Studies On Famotidine And Trimebutine Maleate Compound Two-Layer Tablets

Recently, clinical research proved that in the treatment of peptic ulcer, the combination of antacid and gastrointestinal motility regulator could provide better therapeutical effect and at the same time improve the disorder of gastrointestinal motility. In this study, famotidine and trimebutine maleate were selected to develop a compound product Famotidine is widely used as anti-ulcer agent and trimebutine maleate may exert unique opposing actions, i.e. an accelerating action in a hypokinetic state and an inhibitory action in a hyperkinetic state. According to the properties of the two drugs, famotidine was prepared as fast release layer and trimebutine maleate as sustained release layer.In order to provide the basis for the combination of this two drugs, the influence of trimebutine maleate on the therapeutical effect of famotidine in rats and mice was investigated from pharmacodynamic point of view. In this article, several gastric ulcer models were chosed. The effects of combination of the two drugs on gastric emptying and intestinal propulsive function were studied as well.Based on what have been studied above, studies on compound preparation were carried out as following:At first, ultraviolet (UV) spectrophotometry method was developed for determination of physicochemical properties, drug release and content ; High-performance liquid chromatography (HPLC )method was applied to determine the content and drug release of compound two-layer tablet.
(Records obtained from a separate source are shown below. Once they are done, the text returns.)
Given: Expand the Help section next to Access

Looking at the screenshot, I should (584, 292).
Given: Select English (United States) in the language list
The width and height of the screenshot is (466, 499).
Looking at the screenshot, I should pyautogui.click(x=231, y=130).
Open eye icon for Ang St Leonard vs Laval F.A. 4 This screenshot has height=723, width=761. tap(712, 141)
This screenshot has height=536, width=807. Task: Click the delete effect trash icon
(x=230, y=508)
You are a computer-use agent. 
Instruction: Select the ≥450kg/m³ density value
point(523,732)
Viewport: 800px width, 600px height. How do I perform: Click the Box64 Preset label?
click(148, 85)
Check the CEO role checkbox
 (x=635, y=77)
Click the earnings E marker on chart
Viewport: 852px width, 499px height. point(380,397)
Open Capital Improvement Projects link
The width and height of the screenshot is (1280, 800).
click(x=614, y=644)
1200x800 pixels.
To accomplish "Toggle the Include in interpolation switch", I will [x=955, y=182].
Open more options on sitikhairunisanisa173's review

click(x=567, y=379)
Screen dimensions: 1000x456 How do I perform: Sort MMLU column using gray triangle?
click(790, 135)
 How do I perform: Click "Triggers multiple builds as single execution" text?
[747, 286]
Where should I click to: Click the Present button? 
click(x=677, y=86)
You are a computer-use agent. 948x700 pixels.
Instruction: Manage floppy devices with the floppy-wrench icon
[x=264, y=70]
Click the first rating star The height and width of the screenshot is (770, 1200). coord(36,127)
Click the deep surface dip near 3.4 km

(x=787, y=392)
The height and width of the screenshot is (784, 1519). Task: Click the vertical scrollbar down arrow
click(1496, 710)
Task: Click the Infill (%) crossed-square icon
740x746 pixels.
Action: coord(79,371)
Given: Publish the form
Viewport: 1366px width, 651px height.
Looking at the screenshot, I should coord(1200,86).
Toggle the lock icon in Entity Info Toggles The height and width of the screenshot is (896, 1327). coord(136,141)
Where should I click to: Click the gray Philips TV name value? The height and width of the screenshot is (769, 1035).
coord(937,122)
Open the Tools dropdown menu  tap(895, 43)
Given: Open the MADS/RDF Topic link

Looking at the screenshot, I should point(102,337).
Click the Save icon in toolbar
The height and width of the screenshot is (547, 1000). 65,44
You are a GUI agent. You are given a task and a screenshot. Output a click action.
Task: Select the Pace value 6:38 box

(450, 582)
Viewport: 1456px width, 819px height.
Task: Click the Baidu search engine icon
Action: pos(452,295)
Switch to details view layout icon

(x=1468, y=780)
Precision and recovery met the request of methodology.Secondly, influencing factors such as formulation, technology and dissolutions conditions on the release of TM sustained release layer were investigated, on the basis of which formulation was optimized by fraction method. To decide the best formulation of FMTD fast released layer, orthogonal experiment design was employed. Compared with single layer tablet, compound two-layer tablet has no significant difference on appearance, content and drug release. Ritger-Peppas equation was used to study the releasing mechanism of TM sustained layer. The results showed that the mechanism of TM sustained layer was non-Fickian diffusion, in which matrix erosion played an important role.The results of preliminary stability experiments indicated that compound two-layer tablet had no changes in appearance, content and drug release under other conditions except high temperature.